Subject: Initial- and boundary-value problems in Maxima.
From: Richard Fateman
Date: Thu, 15 Sep 2011 07:46:53 -0700
On 9/15/2011 1:50 AM, Michel Talon wrote:
> ...
> When we looked at these numbers we tried to compile the formulas. It made no
> difference. This is not suprising. When you write x+y in maxima, the + is
> not an ordinary plus, it is an MPLUS, and this simple formula goes through
> several steps before being recognized as the addition of two numbers.
> Compiling the formula doesn't change that.
If you know that x and y are always double-float numbers, then a
declaration is needed to
take advantage of this fact.
add2(x,y):=block([],mode_declare([x,y],float),x+y);
for i:1 thru 10000 do add2(3.0,4.0); takes 0.33 sec
compile(add2);
for i:1 thru 10000 do add2(3.0,4.0); takes 0.11 sec
for i:1 thru 10000 do nothing(x,y); takes 0.06 sec. (empty loop)
so speedup is about 5.4X
>
>
> I have here the profiling we did using sbcl. One of the routines which is
> most used and takes time is COLNEW::DAXPY
DAXPY is a fundamental part of LINPACK, I think. rewriting it could
make other things faster too.
unfortunately, if I understand the SBCL profiling, the time spent in the
28 calls DAXPY constitutes less than 1% of the time for the whole task.

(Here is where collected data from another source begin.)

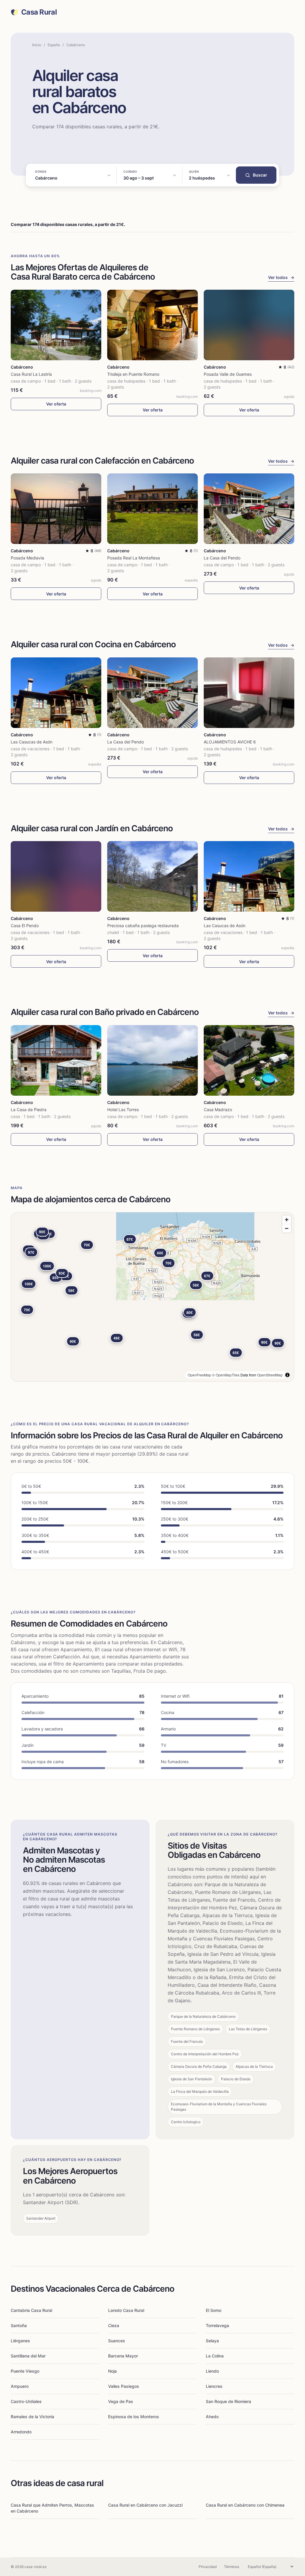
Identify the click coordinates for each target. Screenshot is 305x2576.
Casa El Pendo (25, 925)
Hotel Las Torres (123, 1109)
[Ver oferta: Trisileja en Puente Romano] (152, 325)
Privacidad (208, 2566)
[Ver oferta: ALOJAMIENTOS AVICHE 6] (249, 692)
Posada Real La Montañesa (133, 557)
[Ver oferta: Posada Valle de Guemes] (249, 325)
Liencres (214, 2386)
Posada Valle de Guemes (228, 374)
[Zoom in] (286, 1219)
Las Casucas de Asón (31, 741)
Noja (112, 2371)
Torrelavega (217, 2325)
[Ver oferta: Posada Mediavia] (56, 508)
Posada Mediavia (27, 557)
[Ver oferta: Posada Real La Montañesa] (152, 508)
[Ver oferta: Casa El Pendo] (56, 876)
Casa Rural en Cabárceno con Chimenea (245, 2505)
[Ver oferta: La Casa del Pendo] (249, 508)
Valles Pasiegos (123, 2386)
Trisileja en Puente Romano (133, 374)
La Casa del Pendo (222, 557)
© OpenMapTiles (225, 1374)
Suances (116, 2340)
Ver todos (281, 277)
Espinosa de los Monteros (133, 2416)
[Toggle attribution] (287, 1375)
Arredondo (21, 2431)
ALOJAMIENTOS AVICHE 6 (230, 741)
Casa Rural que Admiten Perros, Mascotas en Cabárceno (52, 2507)
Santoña (19, 2325)
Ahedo (212, 2416)
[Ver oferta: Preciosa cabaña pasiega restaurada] (152, 876)
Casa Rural (39, 12)
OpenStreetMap (270, 1374)
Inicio (36, 45)
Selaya (212, 2340)
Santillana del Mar (28, 2355)
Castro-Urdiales (26, 2401)
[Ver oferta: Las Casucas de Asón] (56, 692)
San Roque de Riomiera (228, 2401)
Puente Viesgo (25, 2371)
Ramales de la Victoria (32, 2416)
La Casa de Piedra (28, 1109)
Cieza (113, 2325)
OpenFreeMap (199, 1374)
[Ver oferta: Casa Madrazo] (249, 1060)
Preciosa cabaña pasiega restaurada (143, 925)
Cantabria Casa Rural (31, 2310)
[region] (152, 1296)
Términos (231, 2566)
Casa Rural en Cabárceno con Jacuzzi (145, 2505)
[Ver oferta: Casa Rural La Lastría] (56, 325)
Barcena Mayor (123, 2355)
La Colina (215, 2355)
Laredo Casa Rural (126, 2310)
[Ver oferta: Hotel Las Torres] (152, 1060)
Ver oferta (56, 403)
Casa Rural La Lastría (31, 374)
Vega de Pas (120, 2401)
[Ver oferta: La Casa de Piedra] (56, 1060)
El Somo (213, 2310)
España (54, 45)
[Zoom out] (286, 1228)
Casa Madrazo (218, 1109)
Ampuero (20, 2386)
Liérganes (20, 2340)
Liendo (212, 2371)
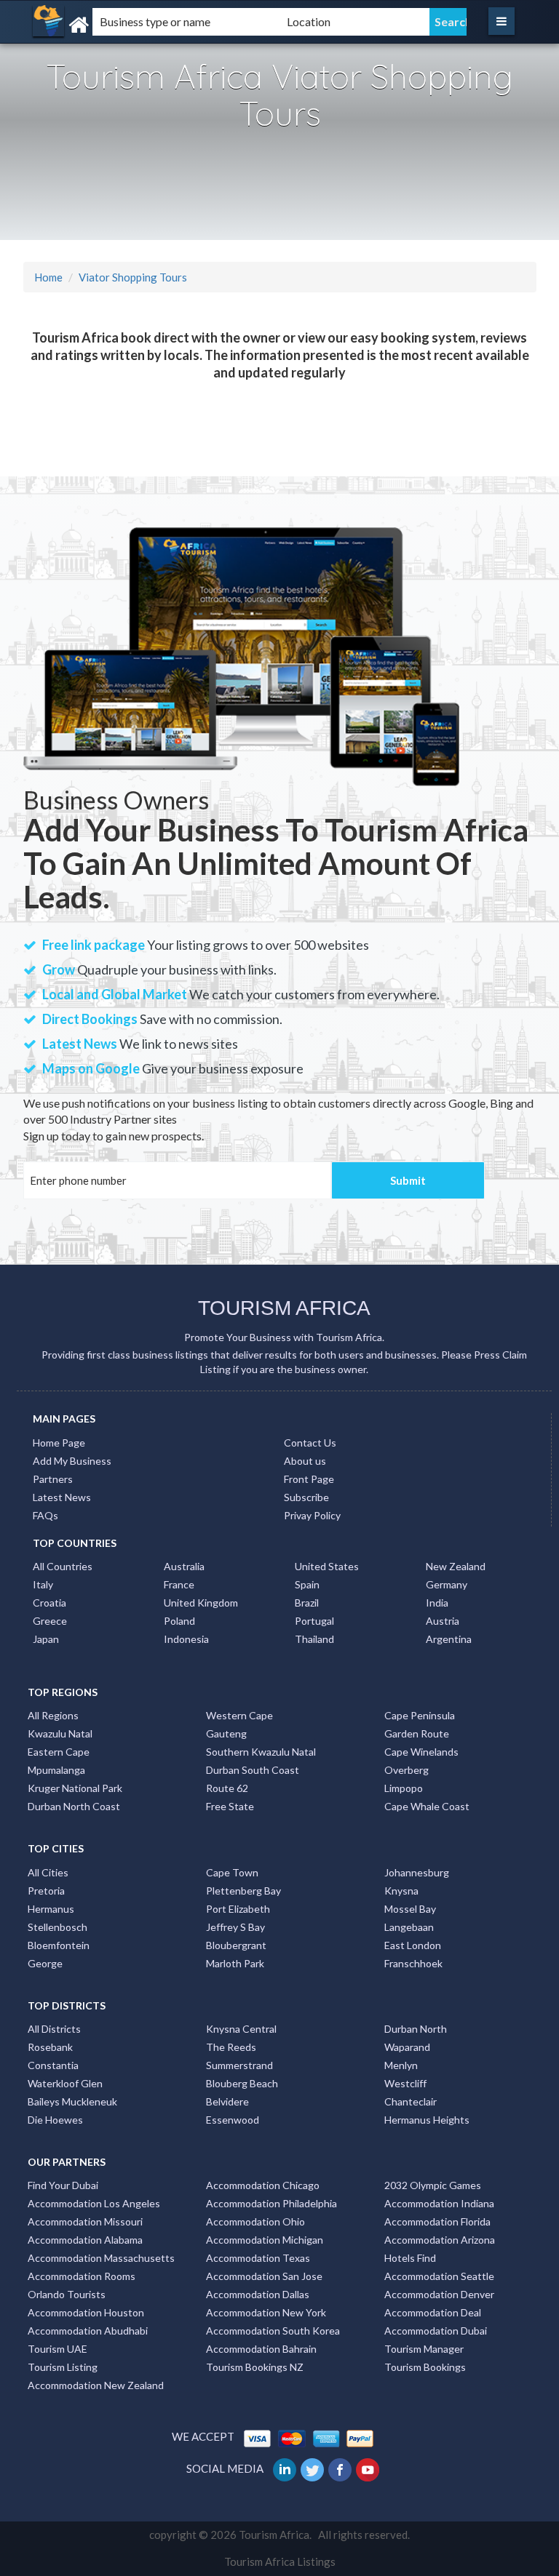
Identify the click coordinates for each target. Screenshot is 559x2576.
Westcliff (405, 2083)
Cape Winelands (421, 1751)
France (179, 1584)
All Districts (54, 2029)
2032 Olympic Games (432, 2185)
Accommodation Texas (258, 2258)
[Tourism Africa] (108, 25)
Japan (46, 1639)
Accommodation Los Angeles (94, 2203)
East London (412, 1945)
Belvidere (227, 2101)
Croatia (49, 1602)
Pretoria (46, 1890)
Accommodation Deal (432, 2312)
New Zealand (455, 1566)
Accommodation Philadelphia (271, 2203)
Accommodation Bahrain (261, 2349)
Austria (442, 1621)
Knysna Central (241, 2029)
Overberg (406, 1770)
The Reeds (231, 2047)
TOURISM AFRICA (284, 1308)
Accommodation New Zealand (96, 2385)
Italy (43, 1584)
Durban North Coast (74, 1806)
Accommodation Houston (86, 2312)
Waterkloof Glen (65, 2083)
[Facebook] (341, 2468)
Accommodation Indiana (439, 2203)
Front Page (309, 1479)
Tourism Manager (424, 2349)
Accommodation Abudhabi (88, 2330)
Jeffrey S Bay (235, 1927)
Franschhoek (413, 1963)
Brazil (307, 1602)
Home (48, 277)
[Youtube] (368, 2468)
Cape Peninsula (419, 1715)
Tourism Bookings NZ (255, 2367)
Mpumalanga (56, 1770)
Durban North (415, 2029)
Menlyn (401, 2065)
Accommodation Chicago (263, 2185)
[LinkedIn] (285, 2468)
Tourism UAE (57, 2349)
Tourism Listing (63, 2367)
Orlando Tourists (67, 2294)
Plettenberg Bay (243, 1890)
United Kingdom (201, 1602)
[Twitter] (313, 2468)
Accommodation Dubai (435, 2330)
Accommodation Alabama (85, 2239)
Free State (230, 1806)
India (437, 1602)
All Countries (62, 1566)
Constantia (53, 2065)
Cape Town (232, 1872)
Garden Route (416, 1733)
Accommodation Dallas (257, 2294)
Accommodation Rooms (81, 2276)
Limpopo (403, 1788)
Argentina (449, 1639)
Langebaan (409, 1927)
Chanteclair (410, 2101)
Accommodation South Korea (273, 2330)
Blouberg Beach (242, 2083)
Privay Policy (312, 1515)
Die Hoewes (55, 2119)
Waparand (407, 2047)
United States (327, 1566)
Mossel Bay (410, 1909)
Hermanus (51, 1909)
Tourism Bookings (425, 2367)
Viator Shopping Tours (133, 277)
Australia (184, 1566)
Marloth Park (235, 1963)
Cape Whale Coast (426, 1806)
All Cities (48, 1872)
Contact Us (310, 1442)
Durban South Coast (252, 1770)
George (45, 1963)
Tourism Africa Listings (280, 2561)
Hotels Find (410, 2258)
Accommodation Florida (437, 2221)
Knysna (401, 1890)
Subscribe (306, 1497)
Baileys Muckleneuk (72, 2101)
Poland (179, 1621)
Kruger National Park (75, 1788)
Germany (446, 1584)
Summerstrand (239, 2065)
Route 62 (227, 1788)
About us (305, 1461)
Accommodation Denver (439, 2294)
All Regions (53, 1715)
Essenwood (232, 2119)
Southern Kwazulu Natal (261, 1751)
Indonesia (186, 1639)
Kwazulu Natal (60, 1733)
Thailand (314, 1639)
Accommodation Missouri (85, 2221)
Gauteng (226, 1733)
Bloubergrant (236, 1945)
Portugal (314, 1621)
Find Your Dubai (63, 2185)
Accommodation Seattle (439, 2276)
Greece (50, 1621)
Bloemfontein (59, 1945)
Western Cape (239, 1715)
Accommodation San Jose (264, 2276)
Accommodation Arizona (439, 2239)
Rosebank (50, 2047)
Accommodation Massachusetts (101, 2258)
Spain (307, 1584)
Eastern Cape (59, 1751)
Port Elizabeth (238, 1909)
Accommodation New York (266, 2312)
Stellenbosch (57, 1927)
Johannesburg (416, 1872)
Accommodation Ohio (255, 2221)
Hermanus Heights (426, 2119)
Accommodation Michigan (264, 2239)
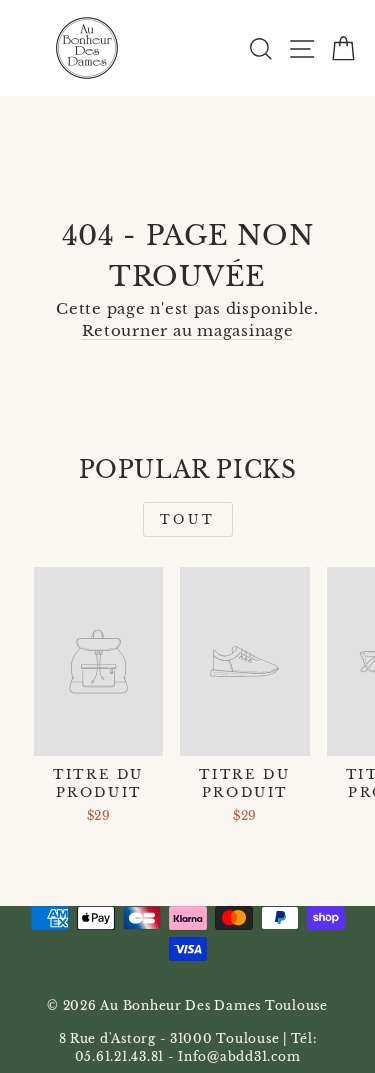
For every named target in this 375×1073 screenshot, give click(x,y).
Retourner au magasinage (188, 331)
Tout (187, 519)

the other colnew functions, approx and vwblok are also insignificant
(less than 1%).
The profile reveals that SIMPLIFYA and its subroutines take 20.5% of the
time.
If you know that all the variables are floats, then SIMPLIFYA should be
largely
removed by mode_declare and compiling.
> This routine is surprisingly simple, it just does linear combinations of 2
> columns of a matrix. It is 48 lines of fortran with comments! One of the
> comments is
> c constant times a vector plus a vector.
> c uses unrolled loops for increments equal to one.
> Perhaps this loop unrolling is beneficial in fortran but bad in lisp?
probably not "bad" in lisp, but maybe ineffective.
> Anyways this is a place where access to matrix elements plays a significant
> role, as you say.
> The statistical profiling shows that mosts samples live in maxima code,
> things like SIMPLIFYA MEVAL1, etc. This should correspond to the above
> discussion of evaluations of the differential equation at mesh points.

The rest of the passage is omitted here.